Los Sannokai son un enorme clan de yakuzas que controlan toda la región de Kanto donde se han establecido prácticamente como una empresa de métodos expeditivos más que como una mafia al uso. Estableciendo una compleja jerarquía donde clanes menores se subordinan en trabajo para los Sannokai mientras otros aun menores trabajan para los primeros, todo trabaja como una perfecta maquina engrasada con la sangre de los fracasos. En esta yakuza moderna, absurdamente compleja y estamental, Ôtomo no consigue encontrar su sitio como yakuza de la antigua escuela: un hombre cuyo honor es tan intachable como su inteligencia. Pero todo se irá pronto a la mierda cuando esta empresa posmoderna se encuentre con la posibilidad de una de sus filiales; uno de los clanes a los cuales pertenece Ôtomo vea la posibilidad de hacerse con el territorio de uno de los clanes menores subordinados al suyo. Nada de esto tendría problemas si el líder de ese clan no fuera el hermano de sangre del de Ôtomo y si, además, este no le mandara a él a crear una oficina en su zona de influencia para forzar un conflicto abierto en el cual ejecutar al clan rival.

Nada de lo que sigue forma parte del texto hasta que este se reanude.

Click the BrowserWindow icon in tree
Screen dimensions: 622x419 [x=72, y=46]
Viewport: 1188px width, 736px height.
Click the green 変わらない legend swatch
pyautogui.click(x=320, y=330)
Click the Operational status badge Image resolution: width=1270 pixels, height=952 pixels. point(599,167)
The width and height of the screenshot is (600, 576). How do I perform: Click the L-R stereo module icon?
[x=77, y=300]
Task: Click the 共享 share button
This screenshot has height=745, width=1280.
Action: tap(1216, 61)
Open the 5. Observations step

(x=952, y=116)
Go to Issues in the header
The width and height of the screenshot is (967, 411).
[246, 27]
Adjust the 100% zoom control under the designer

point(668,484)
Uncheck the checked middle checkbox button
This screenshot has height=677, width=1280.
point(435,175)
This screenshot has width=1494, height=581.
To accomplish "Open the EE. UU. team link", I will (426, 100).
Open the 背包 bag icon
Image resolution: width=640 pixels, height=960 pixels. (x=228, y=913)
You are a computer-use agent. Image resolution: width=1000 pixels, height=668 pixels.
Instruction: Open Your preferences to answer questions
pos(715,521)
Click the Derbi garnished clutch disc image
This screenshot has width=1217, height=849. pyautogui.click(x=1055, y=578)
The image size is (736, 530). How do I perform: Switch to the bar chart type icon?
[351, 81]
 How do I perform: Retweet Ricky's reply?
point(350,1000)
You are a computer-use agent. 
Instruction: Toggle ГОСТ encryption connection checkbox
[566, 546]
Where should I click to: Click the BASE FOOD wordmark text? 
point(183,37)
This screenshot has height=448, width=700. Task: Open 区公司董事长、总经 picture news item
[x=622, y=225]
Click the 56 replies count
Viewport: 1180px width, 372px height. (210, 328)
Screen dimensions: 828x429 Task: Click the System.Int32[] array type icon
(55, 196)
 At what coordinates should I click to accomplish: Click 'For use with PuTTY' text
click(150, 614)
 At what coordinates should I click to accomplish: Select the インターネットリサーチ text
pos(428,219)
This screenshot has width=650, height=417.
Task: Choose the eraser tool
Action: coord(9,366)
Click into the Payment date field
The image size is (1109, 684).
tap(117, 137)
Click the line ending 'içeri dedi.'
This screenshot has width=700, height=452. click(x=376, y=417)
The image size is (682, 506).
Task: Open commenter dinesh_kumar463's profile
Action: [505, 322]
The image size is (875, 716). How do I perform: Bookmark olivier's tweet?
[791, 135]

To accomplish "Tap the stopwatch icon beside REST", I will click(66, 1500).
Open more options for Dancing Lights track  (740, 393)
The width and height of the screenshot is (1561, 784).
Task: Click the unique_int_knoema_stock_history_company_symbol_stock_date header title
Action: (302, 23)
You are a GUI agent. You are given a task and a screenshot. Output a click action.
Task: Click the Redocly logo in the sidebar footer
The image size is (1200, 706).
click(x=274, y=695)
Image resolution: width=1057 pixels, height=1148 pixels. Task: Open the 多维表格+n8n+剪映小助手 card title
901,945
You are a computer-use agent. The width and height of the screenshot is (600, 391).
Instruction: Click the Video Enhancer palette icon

Aquí es donde comienza una de las masacres más brutales e inmisericordes del cine contemporáneo.
El brutal tour de force, jamás mejor usado que en esta ocasión, nos lleva por los derroteros de una yakuza que nunca fue escenificada de un modo más claro y malicioso; aquí no hay honor y buen fondo, todo es un mecanismo funcional que se nutre de los cadáveres que atascan su maquinaria. Las muertes se suceden con una velocidad pasmosa y sólo sobrevive aquel que fue capaz de, no sólo ser más inteligente que todas las demás piezas del juego, sino haber sido capaz de destacar jamás. Esta yakuza como una empresa oscura, capaz de mutilarte por la más peregrina de las razones, se confronta a la representación tradicional de la misma como una entidad honorable y respetuosa de anteriores películas de Kitano, representados en el propio personaje del director, Ôtomo. Entre las diferentes torturas y ejecuciones que cargan de hemoglobina en el ambiente nos encontramos a un hombre solitario enfrentándose contra un mundo despiadado que ya no es el suyo; un hombre antiguo con un código de honor intachable intentando combatir desnudo en el mar asolado de tiburones que es el capitalismo. Y por ello no es sólo una de las más descarnadas representaciones de la mafia japonesa sino que también nos narra algo incluso más interesante, como un hombre de honor puede sobrevivir en un mundo sin valores.
En una sociedad donde lo máximo que se puede aspirar es a jugar y manipular los valores de la bolsa, el honor es un lastre cuando sólo quepa torturar y asesinar al que tienes al lado para ser tú el que siga escalando puestos. La diferencia entre la sociedad subterránea de los yakuza y nuestra sociedad, ahora y siempre, es apenas si una invención: ellos son los mismos que nosotros en tanto viven en nuestra misma sociedad. Y por eso la mafia japonesa se ha convertido en un ente brutal, que ostenta y aspira a manejar las altas finanzas en bolsa; que repudia la droga sólo en tanto no se beneficia de ella. Ellos son nosotros.